宋文洲が語る、東電の原発事故とダメな会社の共通点(2/3 ページ)

» 2011年03月30日 08時00分 公開
[土肥義則,Business Media 誠]

組織的な問題が潜んでいる

 福島第1原発事故が発生し、米国は「原発の80キロ圏外への避難」を指示した。ところが、日本政府は30キロ。この50キロの差をどうとらえればいいのだろうか。自民党のある政治家はこう言っていた。「なぜ日本政府は30キロ圏外への避難を設定するときに、米国政府と相談しなかったのか。せめて米国と同じ指示を出すべきだった」と。

 福島第1原発の事故は、日本だけの事故ではない。これは世界の事故だ。「日本の技術力が劣っているから、原発事故が起きた」などと批判する人がいるが、今は事故の処理を優先すべき。その処理がうまくいくかどうかは、リーダーシップの問題でもある。

 原発事故は月日が経てば、どういったところに問題があったのかなどを検証するはず。そして「事故が起きたとき、リーダーは何をしていたのか」といった点が問題になるだろう。

 これほど重大な問題が起きれば、現場の人間が判断できるはずがない。マニュアルに書いていないことは実行できるはずがない。もし書いていても、実行できなかったのではないだろうか。原子炉を冷却するために一刻も早く海水を入れなければいけないのに、海水を入れると原子炉が使えなくなる。そこで迷いが生じ、チャンスを逃してしまう。

 言葉が悪いかもしれないが、東京電力は“損切り”ができなかった。「仕方がない。海水をかけよう」という事態になっても、行動することができなかった。「海水をかけなければいけない」ことを認めてしまうと、自分の責任になってしまうので、判断が遅れてしまったのだ。

 ダメな会社には共通する点がある。業績が悪い事業から撤退できない。もうからない案件から撤退できない。何か新しいことを始めるのは必死になるが、何をやめればいいのかが分からない。要するに、やめる勇気がないのだ。また何らかの問題が生じれば「後任の人に任せたい」と考えるリーダーが多く、そういう人は「自分が間違っていた」という事実を認めようとしない。

 福島第1原発3号機の中で作業をしていた3人が被ばくした。

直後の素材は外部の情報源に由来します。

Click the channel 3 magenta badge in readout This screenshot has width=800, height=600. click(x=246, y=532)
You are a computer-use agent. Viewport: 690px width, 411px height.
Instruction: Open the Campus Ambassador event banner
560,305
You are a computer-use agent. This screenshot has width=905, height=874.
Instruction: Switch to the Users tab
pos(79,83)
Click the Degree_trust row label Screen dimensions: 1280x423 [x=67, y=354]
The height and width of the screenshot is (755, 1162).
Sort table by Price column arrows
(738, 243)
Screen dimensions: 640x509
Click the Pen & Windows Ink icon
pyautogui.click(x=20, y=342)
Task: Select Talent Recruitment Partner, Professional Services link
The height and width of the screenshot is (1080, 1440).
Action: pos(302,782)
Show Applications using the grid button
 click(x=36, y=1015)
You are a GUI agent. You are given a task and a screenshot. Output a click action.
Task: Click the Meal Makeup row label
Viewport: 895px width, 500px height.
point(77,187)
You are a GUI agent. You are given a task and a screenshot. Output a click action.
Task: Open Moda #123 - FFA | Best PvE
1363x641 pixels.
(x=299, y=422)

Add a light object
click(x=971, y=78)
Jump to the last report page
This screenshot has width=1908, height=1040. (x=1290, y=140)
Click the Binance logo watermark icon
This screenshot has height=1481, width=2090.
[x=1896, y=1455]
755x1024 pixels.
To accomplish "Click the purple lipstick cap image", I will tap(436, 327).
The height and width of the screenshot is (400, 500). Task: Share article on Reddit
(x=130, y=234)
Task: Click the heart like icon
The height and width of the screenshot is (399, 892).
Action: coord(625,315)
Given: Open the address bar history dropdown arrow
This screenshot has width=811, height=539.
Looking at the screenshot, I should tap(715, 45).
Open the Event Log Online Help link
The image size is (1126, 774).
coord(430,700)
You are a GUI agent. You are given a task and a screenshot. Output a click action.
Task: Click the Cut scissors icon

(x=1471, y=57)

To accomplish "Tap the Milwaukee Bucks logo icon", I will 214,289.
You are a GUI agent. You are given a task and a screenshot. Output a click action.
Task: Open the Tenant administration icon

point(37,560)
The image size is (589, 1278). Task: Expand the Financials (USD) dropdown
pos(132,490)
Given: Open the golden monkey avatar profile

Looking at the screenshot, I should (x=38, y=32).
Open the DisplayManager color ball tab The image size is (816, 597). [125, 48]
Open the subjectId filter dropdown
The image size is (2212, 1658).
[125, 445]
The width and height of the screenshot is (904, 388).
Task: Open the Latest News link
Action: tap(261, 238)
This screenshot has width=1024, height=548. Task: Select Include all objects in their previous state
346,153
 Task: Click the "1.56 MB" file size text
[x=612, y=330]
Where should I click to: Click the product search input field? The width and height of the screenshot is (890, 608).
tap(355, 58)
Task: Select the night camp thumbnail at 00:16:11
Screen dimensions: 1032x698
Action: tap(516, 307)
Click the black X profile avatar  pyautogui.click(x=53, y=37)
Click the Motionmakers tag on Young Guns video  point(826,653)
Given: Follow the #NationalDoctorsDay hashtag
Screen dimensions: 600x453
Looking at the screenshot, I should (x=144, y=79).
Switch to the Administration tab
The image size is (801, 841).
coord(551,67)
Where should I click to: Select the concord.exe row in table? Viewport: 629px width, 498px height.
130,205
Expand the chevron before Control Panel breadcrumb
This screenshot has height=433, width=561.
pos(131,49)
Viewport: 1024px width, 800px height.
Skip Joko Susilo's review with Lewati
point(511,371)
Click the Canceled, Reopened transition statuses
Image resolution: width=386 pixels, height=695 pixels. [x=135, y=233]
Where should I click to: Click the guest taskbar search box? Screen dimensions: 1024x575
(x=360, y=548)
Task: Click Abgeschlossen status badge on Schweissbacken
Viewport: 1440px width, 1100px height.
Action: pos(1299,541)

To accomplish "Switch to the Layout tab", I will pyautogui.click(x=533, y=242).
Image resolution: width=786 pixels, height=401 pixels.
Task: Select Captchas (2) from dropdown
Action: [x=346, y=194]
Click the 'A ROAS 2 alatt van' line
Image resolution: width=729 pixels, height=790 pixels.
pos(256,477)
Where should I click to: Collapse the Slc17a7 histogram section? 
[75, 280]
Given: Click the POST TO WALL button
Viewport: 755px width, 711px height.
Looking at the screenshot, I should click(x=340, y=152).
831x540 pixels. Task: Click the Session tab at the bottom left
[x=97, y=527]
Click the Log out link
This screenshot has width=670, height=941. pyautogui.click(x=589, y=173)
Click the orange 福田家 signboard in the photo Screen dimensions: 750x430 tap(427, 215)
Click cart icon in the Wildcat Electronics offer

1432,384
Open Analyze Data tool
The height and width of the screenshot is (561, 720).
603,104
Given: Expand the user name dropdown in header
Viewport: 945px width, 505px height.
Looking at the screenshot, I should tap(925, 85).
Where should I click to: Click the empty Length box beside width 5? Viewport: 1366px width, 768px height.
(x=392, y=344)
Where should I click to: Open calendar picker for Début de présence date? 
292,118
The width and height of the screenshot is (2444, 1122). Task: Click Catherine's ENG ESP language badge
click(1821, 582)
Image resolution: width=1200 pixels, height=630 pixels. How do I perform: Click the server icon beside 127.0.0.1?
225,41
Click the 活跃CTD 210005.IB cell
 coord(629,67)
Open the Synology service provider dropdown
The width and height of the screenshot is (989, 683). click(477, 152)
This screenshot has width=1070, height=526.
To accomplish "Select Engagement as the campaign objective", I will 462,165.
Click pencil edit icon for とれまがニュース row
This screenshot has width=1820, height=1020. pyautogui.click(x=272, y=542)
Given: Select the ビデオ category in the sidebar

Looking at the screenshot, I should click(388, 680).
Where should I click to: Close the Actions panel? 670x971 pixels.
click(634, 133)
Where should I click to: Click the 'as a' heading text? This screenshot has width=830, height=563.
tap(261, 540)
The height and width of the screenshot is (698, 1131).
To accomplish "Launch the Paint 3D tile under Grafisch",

水たまりの中の放射性物質の濃度は通常に比べ1万倍ほどに達していたので、警告を知らせるアラームが鳴っていた。しかし3人は故障と思い、作業を続けた。マニュアルには「放射線量を測りながら作業をしなければいけない」と書いてあるのに、彼らは「測るのを忘れた」などと答えていた。しかしもしかすると、放射線量を測り、その数値を報告すれば誰も現場に行かなくなるかもしれない。なので測っても、そのことを上司に言わなかったのではないだろうか。もしそうであれば、ここにも組織的な問題が潜んでいると言える。